Other people can be mirrors for us to see who we are. However, some people are broken mirrors which do not accurately reflect our truth. They reflect their own brokenness. That’s why I believe the most sure reflection of our being is found in our source—God, our creator, in whose image we are made.
So, I feel I have a much better reflection of who I am and what I am to do with this life. And that brings us back to my vacation in paradise with my husband. Yes, in that place of paradise, I had a moment of epiphany! It was a moment that was completely unexpected and without any fanfare. Nobody else on that promenade had any idea where I had come from or my journey. Neither did they have any awareness of the deeply spiritual experience that flashed in my spirit on the promenade that day.
I simply took a walk on the promenade in paradise and was basking in the heavenly view. As I was walking, I saw a flash of myself now through the eyes of the young girl I once was. The girl who longed to have beautiful things and to have the respect of others. And I realized, that even though I did not necessarily have a written-out-plan or course-of-action, nor did I even see a path to my current destination all those years ago, still here I was! I had enough. I could wear the things that I felt comfortable wearing out in public. I could have what I needed-to-have in the appropriate situations.
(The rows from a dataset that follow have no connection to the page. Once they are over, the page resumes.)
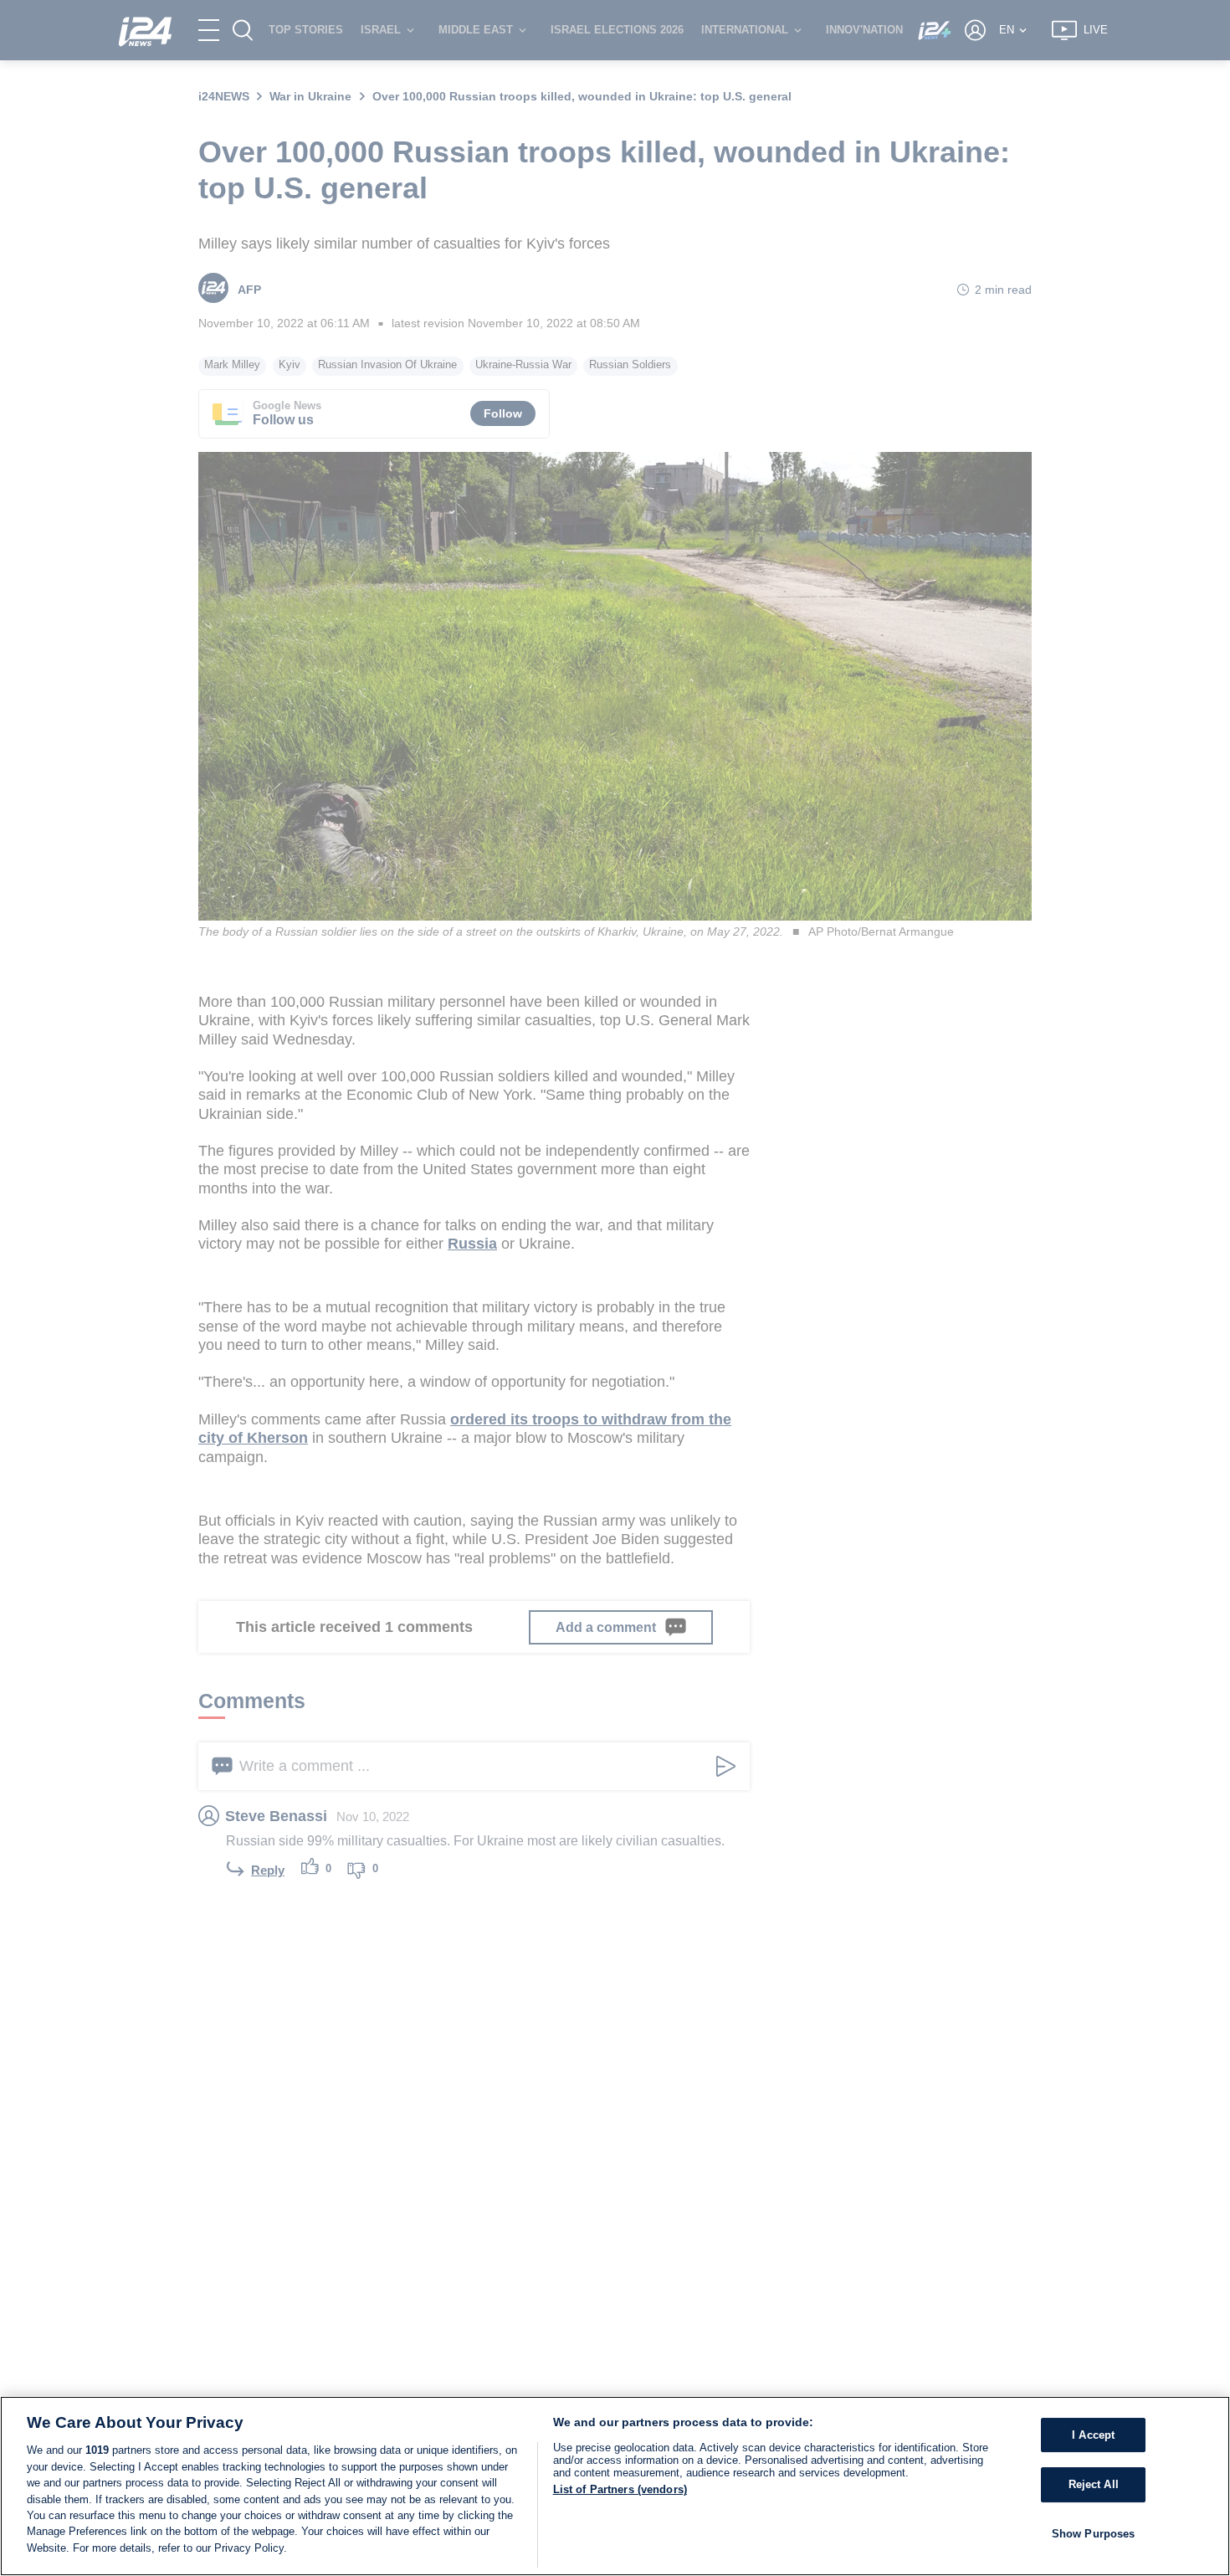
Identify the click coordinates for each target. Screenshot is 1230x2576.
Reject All (1094, 2484)
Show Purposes (1093, 2533)
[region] (615, 2486)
Nobody was looking down on me. I was okay.
At that moment, I had the thought: if I could go back and talk to the me of 20 years ago, I know exactly what I would say. I would speak peace to her. I would tell her that it’s all gonna be okay. I would tell her that the expectations of the outside world do not define her. I would tell her to continue to lean on the goodness of God. I would say that life will teach her the lessons she needs to know if she will learn from it. I would tell her that she can relax a little more and enjoy life’s moments a little more. I would tell her that she will never regret one moment of changing dirty diapers, making meals for her family, or living with less stuff to care for her children. I would tell her that she will find what she is seeking if she will continue to seek it. And I would tell her that life’s seasons have a way of rewarding us for the work we do in the previous season. Also, I would reiterate that it’s going to be OKAY! That all the stress, all the strain, all the expectations she places on herself will mostly serve to keep her from living the moments to their fullest. Rest, Relax, trust, and be okay…
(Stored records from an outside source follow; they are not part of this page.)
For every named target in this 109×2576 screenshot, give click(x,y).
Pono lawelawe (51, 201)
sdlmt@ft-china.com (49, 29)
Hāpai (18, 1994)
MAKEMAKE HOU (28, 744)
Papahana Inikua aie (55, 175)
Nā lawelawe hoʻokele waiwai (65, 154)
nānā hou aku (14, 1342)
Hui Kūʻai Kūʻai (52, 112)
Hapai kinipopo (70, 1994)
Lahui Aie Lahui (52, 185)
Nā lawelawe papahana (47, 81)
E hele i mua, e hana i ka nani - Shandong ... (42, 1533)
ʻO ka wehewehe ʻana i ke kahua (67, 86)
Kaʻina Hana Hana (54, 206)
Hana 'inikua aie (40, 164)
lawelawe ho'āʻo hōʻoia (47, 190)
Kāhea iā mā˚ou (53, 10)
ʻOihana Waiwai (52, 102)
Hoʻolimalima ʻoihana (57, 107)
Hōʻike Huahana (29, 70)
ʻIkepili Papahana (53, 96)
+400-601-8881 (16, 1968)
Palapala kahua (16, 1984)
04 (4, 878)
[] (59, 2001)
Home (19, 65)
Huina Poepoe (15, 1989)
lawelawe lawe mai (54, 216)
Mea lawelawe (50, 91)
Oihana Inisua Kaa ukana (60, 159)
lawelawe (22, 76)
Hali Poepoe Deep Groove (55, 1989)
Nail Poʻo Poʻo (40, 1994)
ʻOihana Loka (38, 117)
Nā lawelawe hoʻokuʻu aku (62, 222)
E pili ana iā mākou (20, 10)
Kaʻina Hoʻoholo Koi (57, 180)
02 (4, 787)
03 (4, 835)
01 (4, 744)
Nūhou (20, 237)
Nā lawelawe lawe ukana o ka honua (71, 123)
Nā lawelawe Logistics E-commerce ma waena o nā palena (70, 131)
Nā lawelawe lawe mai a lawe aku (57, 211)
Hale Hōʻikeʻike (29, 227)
Although I am unable to speak to that young girl who was me all those years ago, I can share with every person who identifies with this struggle. I can share the truth that has impacted me so deeply and pray that whomever needs this truth will find it. Whether they find it in my sharing or in another way, I pray that all will find my truth that now sings through my soul. I am enough. I was always enough. I am me. I am fearfully and wonderfully made. This life is mine to live to its fullest expression of my highest self for the glory of God, for… He is good.
I pray the next 20-years of living in this truth will yield more joy, peace, contentment, and abundance to share with those around me. I pray I leave this world a better place than it was when I arrived.